This example demonstrates the Sliding window using the Transformation reduceByKeyAndWindow(). This Python stub is used to provide Input to this Application
Input
Input for the Streaming Application is denoted by this color
Output
Source Code
Input
Input for the Streaming Application is denoted by this color
python3.5 ./a21_stub.py inputfile=./c15_input2.yaml
Press ENTER when Ready...
[ 0]
[.9] => data=lion || secondscounter=0.9
[ 1]
[.8] => data=lion || secondscounter=1.8
[ 2]
[.7] => data=lion || secondscounter=2.7
[ 3]
[.6] => data=lion || secondscounter=3.6
[ 4]
[.5] => data=lion || secondscounter=4.5
[ 5]
[.4] => data=lion || secondscounter=5.4
[ 6]
[.4] => data=lion || secondscounter=6.4
[ 7]
[.2] => data=lion || secondscounter=7.2
[ 8]
[.1] => data=lion || secondscounter=8.1
[ 9]
[.0] => data=lion || secondscounter=9.0
[ 10]
[.0] => data=lion || secondscounter=10.0
[.8] => data=lion || secondscounter=10.8
[ 11]
[.7] => data=lion || secondscounter=11.7
[ 12]
[.6] => data=lion || secondscounter=12.6
Output
(lion,(2,List(0.9, 1.8)))
(lion,(4,List(0.9, 1.8, 2.7, 3.6)))
(lion,(6,List(0.9, 1.8, 2.7, 3.6, 4.5, 5.4)))

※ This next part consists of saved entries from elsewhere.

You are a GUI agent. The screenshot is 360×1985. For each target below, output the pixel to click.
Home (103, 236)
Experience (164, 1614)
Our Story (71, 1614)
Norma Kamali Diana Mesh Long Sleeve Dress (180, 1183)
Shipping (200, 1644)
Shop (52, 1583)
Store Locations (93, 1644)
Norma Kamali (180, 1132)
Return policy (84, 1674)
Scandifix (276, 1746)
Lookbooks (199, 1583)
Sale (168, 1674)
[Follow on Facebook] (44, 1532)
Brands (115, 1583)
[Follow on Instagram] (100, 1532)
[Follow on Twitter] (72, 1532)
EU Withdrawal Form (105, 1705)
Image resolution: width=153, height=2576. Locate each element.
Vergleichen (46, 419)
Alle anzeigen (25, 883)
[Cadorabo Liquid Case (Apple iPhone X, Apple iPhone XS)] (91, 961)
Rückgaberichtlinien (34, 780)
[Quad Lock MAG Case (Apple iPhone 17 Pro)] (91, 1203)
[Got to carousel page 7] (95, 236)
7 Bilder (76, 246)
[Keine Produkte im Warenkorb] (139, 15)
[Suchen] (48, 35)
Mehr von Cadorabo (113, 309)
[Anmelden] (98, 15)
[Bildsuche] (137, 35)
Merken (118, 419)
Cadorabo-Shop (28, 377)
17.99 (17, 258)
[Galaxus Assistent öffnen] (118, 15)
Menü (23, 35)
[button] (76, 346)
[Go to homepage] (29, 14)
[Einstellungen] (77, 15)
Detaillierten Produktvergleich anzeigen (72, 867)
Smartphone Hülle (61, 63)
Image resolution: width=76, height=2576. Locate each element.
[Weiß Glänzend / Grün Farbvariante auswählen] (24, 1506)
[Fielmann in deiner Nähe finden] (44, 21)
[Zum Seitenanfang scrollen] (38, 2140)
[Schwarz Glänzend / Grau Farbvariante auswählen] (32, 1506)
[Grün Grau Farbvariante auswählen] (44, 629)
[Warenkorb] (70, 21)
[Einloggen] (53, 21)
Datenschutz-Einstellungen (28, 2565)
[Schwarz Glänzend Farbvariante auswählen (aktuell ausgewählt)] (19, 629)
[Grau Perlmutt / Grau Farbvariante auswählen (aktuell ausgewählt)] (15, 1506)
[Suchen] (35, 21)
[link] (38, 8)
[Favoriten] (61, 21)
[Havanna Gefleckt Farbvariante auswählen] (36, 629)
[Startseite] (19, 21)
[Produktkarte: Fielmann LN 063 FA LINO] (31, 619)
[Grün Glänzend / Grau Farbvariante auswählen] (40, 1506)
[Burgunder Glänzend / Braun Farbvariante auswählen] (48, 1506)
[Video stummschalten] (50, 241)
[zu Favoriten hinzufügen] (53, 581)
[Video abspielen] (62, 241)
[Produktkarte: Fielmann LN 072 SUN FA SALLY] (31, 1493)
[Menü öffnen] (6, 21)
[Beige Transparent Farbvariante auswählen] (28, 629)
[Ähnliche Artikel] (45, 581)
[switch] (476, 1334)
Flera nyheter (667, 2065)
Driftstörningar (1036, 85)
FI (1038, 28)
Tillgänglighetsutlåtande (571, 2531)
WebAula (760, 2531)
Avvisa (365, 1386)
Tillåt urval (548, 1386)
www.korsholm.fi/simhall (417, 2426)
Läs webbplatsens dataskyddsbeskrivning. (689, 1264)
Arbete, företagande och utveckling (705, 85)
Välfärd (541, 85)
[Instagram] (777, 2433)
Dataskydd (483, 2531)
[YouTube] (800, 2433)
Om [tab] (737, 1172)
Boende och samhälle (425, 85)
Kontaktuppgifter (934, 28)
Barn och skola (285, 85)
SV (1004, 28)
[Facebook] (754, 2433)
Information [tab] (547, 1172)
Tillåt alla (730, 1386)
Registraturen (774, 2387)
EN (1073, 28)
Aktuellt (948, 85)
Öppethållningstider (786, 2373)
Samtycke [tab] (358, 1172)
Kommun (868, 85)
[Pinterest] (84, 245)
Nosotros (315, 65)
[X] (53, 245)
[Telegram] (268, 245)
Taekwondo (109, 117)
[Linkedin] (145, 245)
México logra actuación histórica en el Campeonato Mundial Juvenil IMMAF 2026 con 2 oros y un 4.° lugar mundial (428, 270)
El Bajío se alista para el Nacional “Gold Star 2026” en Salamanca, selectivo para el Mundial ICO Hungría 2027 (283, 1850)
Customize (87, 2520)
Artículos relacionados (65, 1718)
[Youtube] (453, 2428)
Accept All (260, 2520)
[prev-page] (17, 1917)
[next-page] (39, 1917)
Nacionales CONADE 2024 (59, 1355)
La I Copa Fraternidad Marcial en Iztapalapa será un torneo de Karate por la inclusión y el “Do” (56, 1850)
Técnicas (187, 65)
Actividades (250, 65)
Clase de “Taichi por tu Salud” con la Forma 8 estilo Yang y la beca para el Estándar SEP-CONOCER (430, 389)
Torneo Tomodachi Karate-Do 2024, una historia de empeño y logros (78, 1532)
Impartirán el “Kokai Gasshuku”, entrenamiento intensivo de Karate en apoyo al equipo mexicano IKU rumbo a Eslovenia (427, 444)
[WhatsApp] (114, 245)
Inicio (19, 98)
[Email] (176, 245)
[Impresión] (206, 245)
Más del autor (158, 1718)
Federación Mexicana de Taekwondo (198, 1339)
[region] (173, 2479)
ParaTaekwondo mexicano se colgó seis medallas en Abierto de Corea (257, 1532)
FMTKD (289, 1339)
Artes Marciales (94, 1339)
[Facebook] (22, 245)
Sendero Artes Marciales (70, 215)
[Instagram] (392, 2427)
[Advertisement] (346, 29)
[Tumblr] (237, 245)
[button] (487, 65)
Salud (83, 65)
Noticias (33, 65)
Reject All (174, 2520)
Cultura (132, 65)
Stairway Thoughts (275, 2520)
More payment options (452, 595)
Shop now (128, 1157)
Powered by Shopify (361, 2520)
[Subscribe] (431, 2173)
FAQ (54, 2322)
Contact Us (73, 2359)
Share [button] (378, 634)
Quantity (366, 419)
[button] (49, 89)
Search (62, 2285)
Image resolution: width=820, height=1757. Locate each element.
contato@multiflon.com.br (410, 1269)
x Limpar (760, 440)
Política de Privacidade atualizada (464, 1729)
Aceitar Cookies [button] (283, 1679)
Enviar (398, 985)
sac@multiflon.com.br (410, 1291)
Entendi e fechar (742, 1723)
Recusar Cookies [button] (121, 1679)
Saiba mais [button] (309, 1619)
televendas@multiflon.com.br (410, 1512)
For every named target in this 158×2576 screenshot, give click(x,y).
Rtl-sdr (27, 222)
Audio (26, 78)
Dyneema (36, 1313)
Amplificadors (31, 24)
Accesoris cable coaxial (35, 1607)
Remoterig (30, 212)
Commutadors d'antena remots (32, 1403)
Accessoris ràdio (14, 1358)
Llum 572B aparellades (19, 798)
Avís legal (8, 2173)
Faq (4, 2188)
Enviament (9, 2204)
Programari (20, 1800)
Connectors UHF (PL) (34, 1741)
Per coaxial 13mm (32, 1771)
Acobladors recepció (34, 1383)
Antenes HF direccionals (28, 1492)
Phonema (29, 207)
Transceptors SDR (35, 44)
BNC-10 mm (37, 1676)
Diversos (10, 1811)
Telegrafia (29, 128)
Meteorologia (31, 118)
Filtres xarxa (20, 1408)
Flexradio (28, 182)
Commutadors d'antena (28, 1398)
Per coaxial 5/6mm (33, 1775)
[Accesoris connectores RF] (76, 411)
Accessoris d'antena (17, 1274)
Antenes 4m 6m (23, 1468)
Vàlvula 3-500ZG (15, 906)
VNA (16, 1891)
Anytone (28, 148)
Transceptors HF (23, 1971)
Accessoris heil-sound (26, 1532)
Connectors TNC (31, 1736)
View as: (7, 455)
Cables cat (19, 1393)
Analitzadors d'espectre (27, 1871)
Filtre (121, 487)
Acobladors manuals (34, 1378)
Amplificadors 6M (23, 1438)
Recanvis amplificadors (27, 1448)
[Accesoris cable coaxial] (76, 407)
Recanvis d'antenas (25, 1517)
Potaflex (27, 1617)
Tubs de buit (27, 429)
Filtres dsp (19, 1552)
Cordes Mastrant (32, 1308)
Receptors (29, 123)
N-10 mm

(lion,(7,List(2.7, 3.6, 4.5, 5.4, 6.4, 7.2, 8.1)))
(lion,(7,List(4.5, 5.4, 6.4, 7.2, 8.1, 9.0, 10.0)))
(lion,(7,List(6.4, 7.2, 8.1, 9.0, 10.0, 10.8, 11.7)))
(lion,(5,List(9.0, 10.0, 10.8, 11.7, 12.6)))
(lion,(3,List(10.8, 11.7, 12.6)))
(lion,(1,List(12.6)))
Source Code
- package a11_TCP_IP.a15_Window
- import org.apache.spark.SparkConf
- import org.apache.spark.SparkContext
- import org.apache.spark.streaming.Seconds
- import org.apache.spark.streaming.StreamingContext
- import java.text.SimpleDateFormat
- import java.util.Calendar
- /*
- spark-submit --master local[*] --class a11_TCP_IP.a15_Window.a11_WindowExample --driver-java-options -XX:MaxPermSize=300m target/scala-2.10/sparkstreamingexamples_2.10-1.0.jar
- */
- object a11_WindowExample {
- def main(args: Array[String]) {
- val conf = new SparkConf().setAppName("Window_Example")
- val sc = new SparkContext(conf)
- // Set Batch Interval
- val stc = new StreamingContext(sc, Seconds(2))
- // Create an Input stream that receives data from
- // TCP/IP Socket
- val linesDstream = stc.socketTextStream("localhost", 9999)
- val splittedDs = linesDstream.map{ x =>
- x.split("\\|\\|")
- .map(_.trim)
- }
- val filteredListDs = splittedDs.map{ x =>
- val retval = for { element <- x
- val keyNval = element.split("=")
- // Ensure key & value are both present
- if keyNval.size >= 2
- } yield {
- val splitted = element.split("=")
- // Create Tuple of Key and Value
- splitted(0) -> splitted(1)
- }
- retval
- }
- // Convert the Splitted tokens into a Map
- val dnryListDs = filteredListDs.map{ x => x.toMap }
- val keyvaluepairsDs = dnryListDs.map { x =>
- val data = x.getOrElse("data", "")
- (data, x)
- }
- val wordsDs = keyvaluepairsDs.flatMap{ x =>
- val xsplitted = x._1.split(" ").map(_.trim)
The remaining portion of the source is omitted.